**Given text**
◇ ◇ ◇ ◇ ◇ ◇ ◇

Getting Started - NatLibFi/Skosify GitHub Wiki

Introduction

Skosify was created in order to transform a collection of thesaurus-like OWL ontologies into a standard SKOS format. It works by stepwise adjusting the input ontology so that it becomes more SKOS-like.

You can give it any RDF/RDFS, OWL or SKOS vocabulary as input. However, to get meaningful results the input should be a thesaurus-like vocabulary or ontology, i.e. someting that can be usefully represented using SKOS.

Operation

Skosify will adjust the structure of the vocabulary using the following processing steps:

  1. Read the input file. Supported formats include RDF/XML, Turtle, N3 and N-Triples (i.e. anything that rdflib supports).
  2. Make sure the vocabulary has a defined skos:ConceptScheme. 1. If not, see if it has an owl:Ontology instance and convert that to a skos:ConceptScheme. 1. Otherwise create a skos:ConceptScheme. This will require that the --namespace parameter is given.
  3. If enabled, perform RDFS subclass and subproperty inference. See RDFS Inference for details.
  4. Transform classes/concepts, literals and relations according to the [types], [literals] and [relations] mappings defined in a configuration file. See OWL conversion to SKOS for details.
  5. Make sure that skos:Collections have the right structure, i.e. they are defined outside the concept hierarchy. See Collections for details.
  6. Transform aggregate concepts into a more SKOS-like representation. This is a peculiarity of some FinnONTO ontologies which you can safely ignore. See Aggregate Concepts for details.
  7. Enrich the vocabulary by performing inferences specified in SKOS. Optionally add skos:narrower, skos:broaderTransitive and skos:narrowerTransitive relationships. See SKOS Inference for details.
  8. Clean up unused and/or unnecessary class and property definitions and unreachable triples. See Cleanups for details.

◇ ◇ ◇ ◇ ◇ ◇ ◇

(Item position entries)
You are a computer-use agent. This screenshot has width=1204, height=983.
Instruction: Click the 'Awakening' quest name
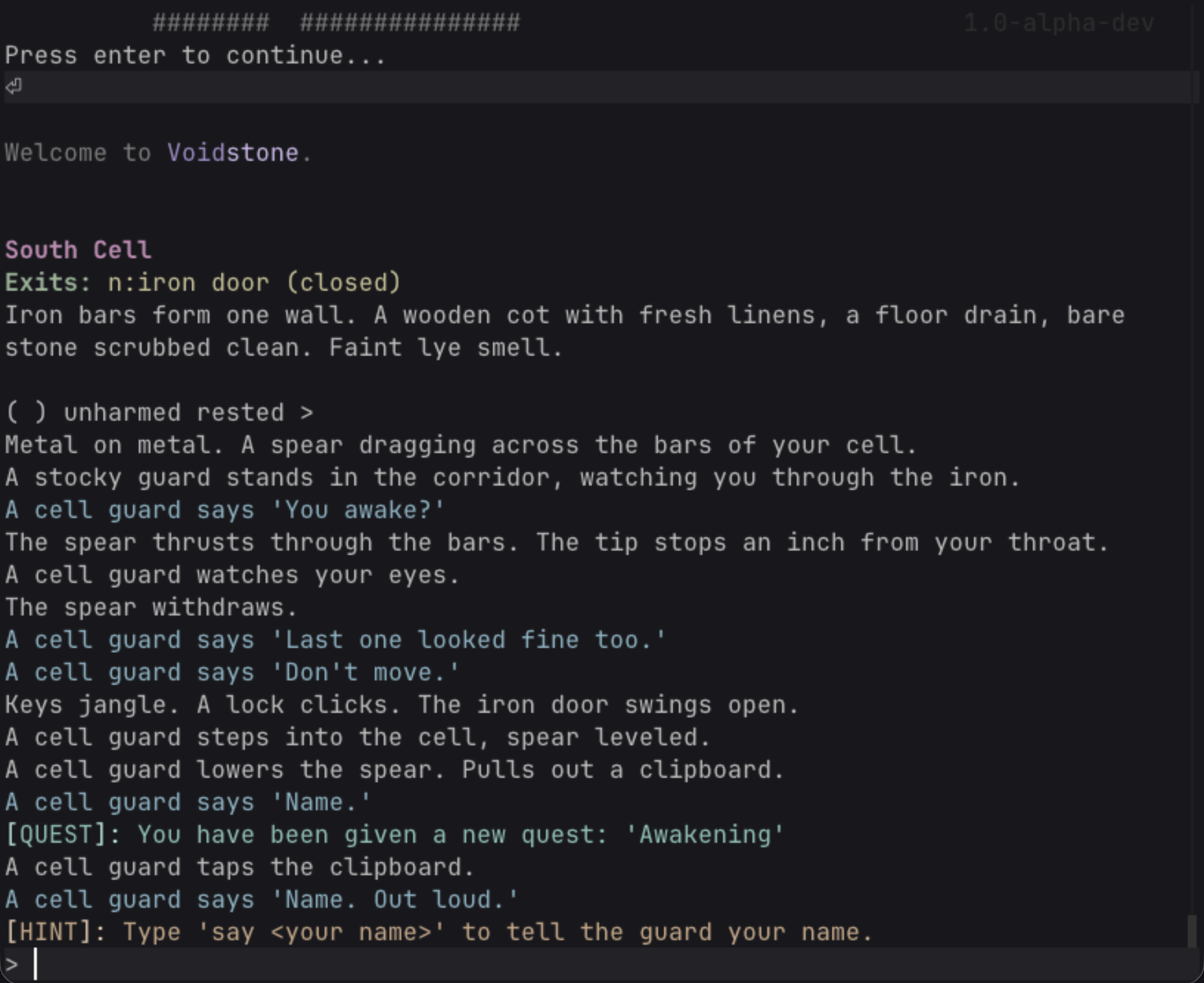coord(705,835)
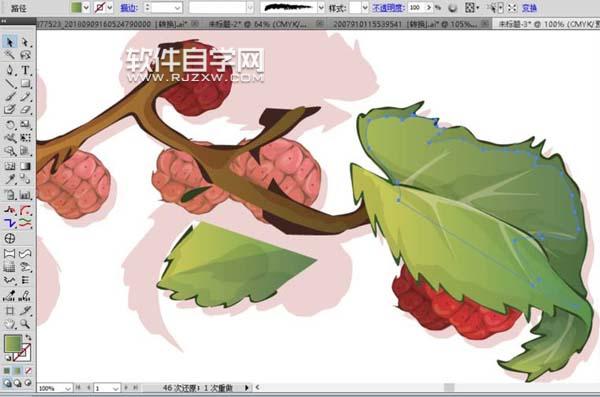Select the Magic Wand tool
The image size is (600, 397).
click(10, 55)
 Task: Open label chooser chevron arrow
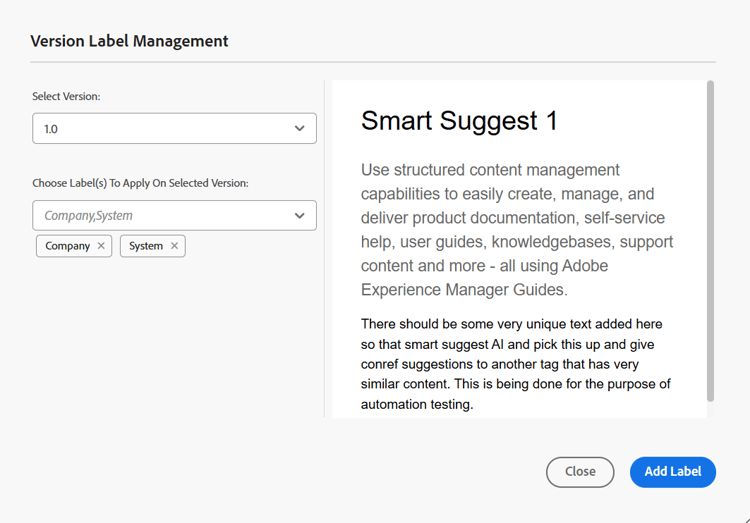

◇ ◇ ◇ ◇ ◇ ◇ ◇

**Stated exercise**
Reproduce the part of the Skosify guide that begins at "3. If enabled, perform" and stops after "Collections for details.". Work only from the Skosify guide.

**Answer below**
3. If enabled, perform RDFS subclass and subproperty inference. See RDFS Inference for details.
  4. Transform classes/concepts, literals and relations according to the [types], [literals] and [relations] mappings defined in a configuration file. See OWL conversion to SKOS for details.
  5. Make sure that skos:Collections have the right structure, i.e. they are defined outside the concept hierarchy. See Collections for details.